Dataset records:
-- -- --

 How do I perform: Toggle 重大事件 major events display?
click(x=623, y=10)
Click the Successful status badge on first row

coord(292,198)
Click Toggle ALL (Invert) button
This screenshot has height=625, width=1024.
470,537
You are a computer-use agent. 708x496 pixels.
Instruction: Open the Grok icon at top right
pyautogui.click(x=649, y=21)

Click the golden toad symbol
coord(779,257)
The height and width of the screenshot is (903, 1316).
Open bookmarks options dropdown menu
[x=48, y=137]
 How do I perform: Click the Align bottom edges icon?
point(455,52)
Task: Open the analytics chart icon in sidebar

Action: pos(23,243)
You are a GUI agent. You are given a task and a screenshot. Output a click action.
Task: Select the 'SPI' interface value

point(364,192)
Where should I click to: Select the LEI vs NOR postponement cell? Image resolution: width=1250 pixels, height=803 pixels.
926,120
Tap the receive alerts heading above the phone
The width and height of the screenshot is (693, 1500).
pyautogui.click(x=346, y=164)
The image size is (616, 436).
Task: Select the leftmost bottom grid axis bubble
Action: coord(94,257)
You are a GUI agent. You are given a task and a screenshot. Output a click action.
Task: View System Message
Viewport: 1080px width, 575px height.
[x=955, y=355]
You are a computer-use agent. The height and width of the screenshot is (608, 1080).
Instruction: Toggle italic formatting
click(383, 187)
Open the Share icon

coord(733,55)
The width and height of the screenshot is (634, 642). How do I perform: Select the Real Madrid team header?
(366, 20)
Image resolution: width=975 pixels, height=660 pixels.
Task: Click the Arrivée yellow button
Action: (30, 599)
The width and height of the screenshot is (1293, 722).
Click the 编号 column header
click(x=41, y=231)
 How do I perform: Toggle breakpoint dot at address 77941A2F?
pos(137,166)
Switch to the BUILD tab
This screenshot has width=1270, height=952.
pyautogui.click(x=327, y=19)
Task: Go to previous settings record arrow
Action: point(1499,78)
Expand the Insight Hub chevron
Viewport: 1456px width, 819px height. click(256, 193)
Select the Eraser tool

-- -- --

> _Work request_: The records are given above. Copy each line in them that holds "agent".

> _Answer to the problem_:
You are a computer-use agent. 708x496 pixels.
You are a GUI agent. You are given a task and a screenshot. Output a click action.
You are a GUI agent. You are given a task and a screenshot. Output a click action.
You are a computer-use agent. The height and width of the screenshot is (608, 1080).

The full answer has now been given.